- _Exercise instructions_
1 > In the Bill speech, what borrowing limit does section 10 set for the agency?
2 > Return the stretch of the Bill speech from "I have already referred to" through "from such shares.", copied word for word.
3 > How would you render this sentence from the Bill speech in Spanish: "The first bond issue will be made within about three months."

- _Text excerpt_
-- Begin --

I have already referred to section 5 in some detail. Subsections (3) to (8) are very technical and are based on the corresponding provisions of section 39 of the Housing Act, 1966 relating to the existing local authority loans scheme.

I have already referred also to section 6. Sections 7 to 9 are fairly standard provisions relating to the taking up of shares by the Minister for Finance, his rights as a shareholder and the disposal of any dividend and so on arising from such shares.

The Minister for Finance occupies a central role relating to the capital and shares of the company. I have in mind that the board of directors would be drawn from persons with relevant experience in the commercial and public service.

Section 10 enables the agency to borrow money up to a limit of £200 million; in the first year, borrowing may be of the order of £25 million to £50 million. In particular, the agency may issue bonds. Section 11, which is a standard provision, empowers the Minister for Finance to guarantee borrowings; this would enable the agency to issue State-guaranteed bonds. By virtue of section 10, guarantees will also be limited to £200 million.

Sections 12, 13, 15, 17 and 18 are standard provisions.

I have referred already to section 14 which requires the agency to be self-financing. Under section 16, any transfers of bonds, debentures and other securities issued by the agency will be exempt from stamp duty in the same way as transfers of certain loan stocks. Before I conclude, I should say that I expect that applications for loans under the new scheme will be accepted within about six weeks. The first bond issue will be made within about three months.

I commend the Bill to the House.

-- End --

- _Dataset_
-- Begin --

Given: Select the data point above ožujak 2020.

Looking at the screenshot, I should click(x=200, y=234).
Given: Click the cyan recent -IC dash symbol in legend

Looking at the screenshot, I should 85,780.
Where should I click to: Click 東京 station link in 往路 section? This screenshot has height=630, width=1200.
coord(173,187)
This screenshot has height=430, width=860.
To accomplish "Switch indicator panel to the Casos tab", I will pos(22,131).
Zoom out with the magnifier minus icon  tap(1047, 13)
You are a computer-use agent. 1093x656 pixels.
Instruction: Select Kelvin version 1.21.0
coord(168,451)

-- End --

- _Outputs by task_
1 > £200 million.

2 >
I have already referred to section 5 in some detail. Subsections (3) to (8) are very technical and are based on the corresponding provisions of section 39 of the Housing Act, 1966 relating to the existing local authority loans scheme.

I have already referred also to section 6. Sections 7 to 9 are fairly standard provisions relating to the taking up of shares by the Minister for Finance, his rights as a shareholder and the disposal of any dividend and so on arising from such shares.

3 > La primera emisión de bonos se realizará en un plazo de unos tres meses.